Wondering if anyone has any thoughts/experiences on the best way to go about this. Have a wife and nine kids in the Indianapolis area so don’t want to relocate. TC: 650K YOE: 12
650k at Indianapolis? Jez!!
Nine kids?
1 more on the way! 😄
You are insane. Does 650k even cover day care?
I can't speak to Indy, but my dad was at that level at his company before he retired in the Midwest. Admittedly, this was a while back, but the principle stands. He also wasn't in tech, so his TC was way lower... To go from senior director to VP, he would have been expected to own the long term strategy for his line of business. At his org, VPs on up owned the long term strategy, directors on down executed it and had varying but generally fairly minimal levels of ownership of the strategy. For example, a VP might be responsible for growing the P&L for their LOB from $50M to $125M over the next three years, while a director might be responsible for executing his portion of the plan the VP comes up with (e.g. a sales director would be tasked with executing the sales portion of that growth strategy). The VP is also responsible for integrating their LOB strategy with the overall company strategy and looking for synergies with other LOBs. In my experience, that's the key differentiator, the VP is more focused on the holistic strategy and integration with the overall company, directors are focused more on particular aspects of the tactical side of things. YMMV, though, some smaller organizations don't have that kind of clear differentiation between the two levels, if they even exist. It's really a matter of scope. A director might be responsible for a team of, say, 100 people in his domain, while a VP might be responsible for a team of 500 across multiple domains.

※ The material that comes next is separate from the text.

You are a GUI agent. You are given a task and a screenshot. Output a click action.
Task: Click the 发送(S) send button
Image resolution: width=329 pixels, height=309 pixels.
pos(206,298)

In addition, unless you're a rainmaker in your org or create and grow a brand new, major service offering, it can be nearly impossible to go from director/senior director to VP unless there's churn at that level. There's generally gotta be headcount available at the VP level to create a new VP, and that's often substantially harder than new headcount at the D/SD level without a vacancy opening up. My dad worked for the same firm for the last 15 years of his career and spent the first 6-7 of those years trying to make a business case to get the VP promo. Each year he got declined because there wasn't enough business opportunity to support the promo. After the 6th or 7th decline, he decided to retire, but found enough excuses to keep bumping out the retirement by a year, since he was by far the best person in that domain at his org and they'd have been up schitt creek without a paddle if he'd retired. And then, to no end of amusement on his part, for the last 3-4 years before he finally retired, they kept trying to get him to take the VP slot his boss vacated when that guy retired. For about the last 10 years of his career, he was getting headhunted pretty much non-stop for various VP roles at firms across the US. I'd say your best bet, unless a VP slot opens up in your org, is to test the market.
Which ladder are you on ?
If it’s indy I am assuming you work for exacttarget
I'm in a similar situation at Google, though not sure how director-to-vp maps across the two places. The three ways I'm seeing people make the leap here is: 1.) You are the director on a fast-growing division and keep hiring peers to own newly-emerging large chunks - at some point, someone decides it's weird you're managing 4 other directors and you get moved to VP. This is predicated on being on a killer product area and relies on bureaucracy to propel you forward. 2.) You create a new org to be VP of - you might start as a director while doing it, but if it's a new org you can get moved to VP for taking it from 0 to 1, unlike option 1 where it's about taking it through growth stage. 3.) Someone you're close to leaves their VP spot and anoints you their heir. This route is the most frequent one in my world if you are going to stay at your company - at this level, there are so few roles that without nepotism, it's pretty tough. Of course, the other route is to leave and get the VP title at a slightly smaller firm 😊
You make 650k at Salesforce as a Sr. Director? Or is that total wife family income or stock appreciation? What's your TC breakdown?...
If you have to ask ...
I wanted to get a sense of how many people were internally promoted as to switching companies.